On Mon, 21 Dec 2020 at 13:46, Taco Hoekwater wrote:
...
...
On 21 Dec 2020, at 13:16, Mojca Miklavec wrote:
My only explanation would be that perhaps "^1" is so greedy that the
rest of the pattern doesn't get found. But I don't want to believe
that explanation.
Which (of course) means that that is exactly what happens ;)
The ones that match are
ababbb (a (ba+bb) b) => r4 r1(r3(r5 r4) r2(r5 r5)) r5
abbbab (a (bb+ba) b) => r4 r1(r2(r5 r5) r3(r5 r4)) r5
With the ^1, in the “bb” cases the first “b” eats all three “b”s:
ababbb fails the r5 at the end
abbbab fails the first r2 already (since the second r5 therein never happens)
Is this a deliberate choice, a limitation of the grammar
expressiveness, some misuse on my side that could/should/needs to be
implemented in a different way, or does it count as a "bug" on the
lpeg side?

For example, I wouldn't expect a regexp "b+b" to fail on "bbb" just
because "b+" would eat all three "b"s at once (the regexp "b+b" in
fact finds "bbb", and I would expect a less-than-totally-greedy hit
with lpeg as well). Or is my reasoning wrong here?

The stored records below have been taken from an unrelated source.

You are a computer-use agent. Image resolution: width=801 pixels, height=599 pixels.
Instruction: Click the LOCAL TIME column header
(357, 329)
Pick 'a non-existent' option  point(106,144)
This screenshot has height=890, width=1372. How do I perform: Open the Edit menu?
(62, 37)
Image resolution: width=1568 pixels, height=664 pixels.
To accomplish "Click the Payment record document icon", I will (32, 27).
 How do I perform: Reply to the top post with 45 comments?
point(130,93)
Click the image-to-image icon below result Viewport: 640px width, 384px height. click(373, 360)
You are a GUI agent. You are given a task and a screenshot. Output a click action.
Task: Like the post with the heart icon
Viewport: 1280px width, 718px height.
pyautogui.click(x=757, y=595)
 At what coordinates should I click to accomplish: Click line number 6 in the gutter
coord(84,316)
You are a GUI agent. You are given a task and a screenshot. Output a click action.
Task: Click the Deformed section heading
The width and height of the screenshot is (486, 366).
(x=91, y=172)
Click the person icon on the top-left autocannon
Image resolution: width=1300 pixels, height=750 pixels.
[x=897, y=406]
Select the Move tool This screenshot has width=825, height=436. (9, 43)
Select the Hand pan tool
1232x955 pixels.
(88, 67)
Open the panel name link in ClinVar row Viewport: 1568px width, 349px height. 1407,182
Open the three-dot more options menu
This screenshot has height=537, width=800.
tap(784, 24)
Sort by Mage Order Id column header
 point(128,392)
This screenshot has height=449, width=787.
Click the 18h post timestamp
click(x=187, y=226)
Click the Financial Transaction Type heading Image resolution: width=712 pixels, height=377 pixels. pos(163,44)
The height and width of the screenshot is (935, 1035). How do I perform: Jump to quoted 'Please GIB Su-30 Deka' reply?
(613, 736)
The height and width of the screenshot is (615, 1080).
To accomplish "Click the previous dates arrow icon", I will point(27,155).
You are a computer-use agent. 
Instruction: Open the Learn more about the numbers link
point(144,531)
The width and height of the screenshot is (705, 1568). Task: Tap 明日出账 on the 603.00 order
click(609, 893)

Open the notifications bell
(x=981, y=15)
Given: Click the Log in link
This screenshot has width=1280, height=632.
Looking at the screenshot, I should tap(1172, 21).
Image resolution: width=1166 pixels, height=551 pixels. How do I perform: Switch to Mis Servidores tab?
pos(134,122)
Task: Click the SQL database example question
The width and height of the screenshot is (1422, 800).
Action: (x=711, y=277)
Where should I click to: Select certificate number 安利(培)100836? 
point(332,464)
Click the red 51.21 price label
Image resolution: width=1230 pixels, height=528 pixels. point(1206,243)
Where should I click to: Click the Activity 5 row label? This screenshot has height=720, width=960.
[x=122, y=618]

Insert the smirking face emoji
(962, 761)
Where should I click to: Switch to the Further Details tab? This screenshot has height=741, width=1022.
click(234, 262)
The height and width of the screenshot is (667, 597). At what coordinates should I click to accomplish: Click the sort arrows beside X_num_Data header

It certainly works if I use
    lpeg.P('b') + lpeg.P('bb') + lpeg.P('bbb') -- and a couple more
(as long as I can predict the maximum length)
but that's not really a viable workaround in general.

Thank you,
    Mojca

PS: sorry, a tiny bug also crippled into my sample code. The line
after matching the 'parser1' should have used 'total1' rather than
'total':
    if lpeg.match(parser1, s) then
        total1 = total1 + 1
    end